Beobachtet von seinem Vater schlug er am Vortag der Partie in der Pariser Mittagshitze zunächst ein paar Aufschläge. „Ich bin extrem glücklich, dass ich hier bin, aber das Turnier ist noch nicht vorbei“, sagte er vor dem Duell mit dem Norweger Casper Ruud am Freitag angesichts des großen Traums vom ersten Grand–Slam–Titel.

Am Vorabend war Zverev selbst noch ein wenig genervt gewesen. Vom Interview auf dem Platz bis zum chinesischen Fernsehen musste der Olympiasieger seinen Weg nach dem Verletzungsschock zurück ins Halbfinale erzählen — und wollte den Blick doch am liebsten auf die Chance auf den ersehnten Premierentriumph bei einem der vier großen Turniere richten. 
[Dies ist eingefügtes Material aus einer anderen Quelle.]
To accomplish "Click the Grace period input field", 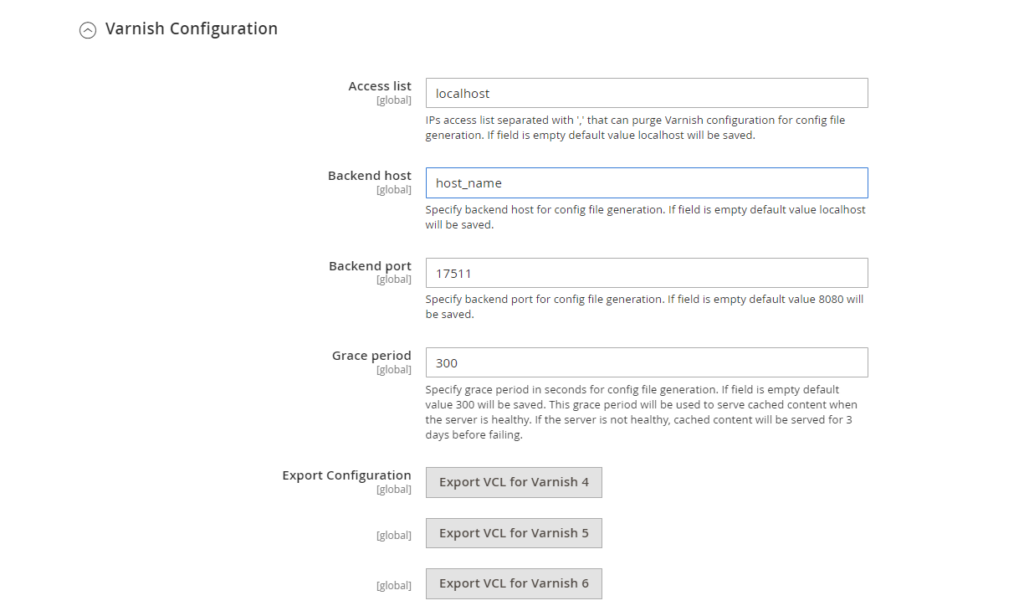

„Wir können über die Verletzung so oft wir wollen reden. Am Ende des Tages bin ich hier, um Tennis–Matches zu gewinnen. Ich bin im Halbfinale von Roland Garros, es gibt nicht sehr, sehr viele Spieler, die das geschafft haben“, betonte der 26–Jährige. „Man kommt nicht in das Halbfinale von Roland Garros, wenn da immer noch was fehlt.“

Nun gegen Ruud

371 Tage nach seinem Umknicken am gleichen Ort im Halbfinale gegen Rafael Nadal steht Zverev am Freitag wieder unter den Top Vier — und will gegen den Ruud in sein erstes Endspiel beim Sandplatzklassiker in Paris. Als erster Deutscher seit Michael Stich 1996. „Ich bin froh, wieder hier zu sein, aber ich habe hier hoffentlich noch zwei Matches, und sie werden nicht einfacher“, sagte Zverev. Spätestens in einem Endspiel gegen den überragenden Weltranglistenersten Carlos Alcaraz (20) aus Spanien oder den serbischen 22–maligen Grand–Slam–Turniersieger Novak Djokovic (36) wäre Zverev krasser Außenseiter.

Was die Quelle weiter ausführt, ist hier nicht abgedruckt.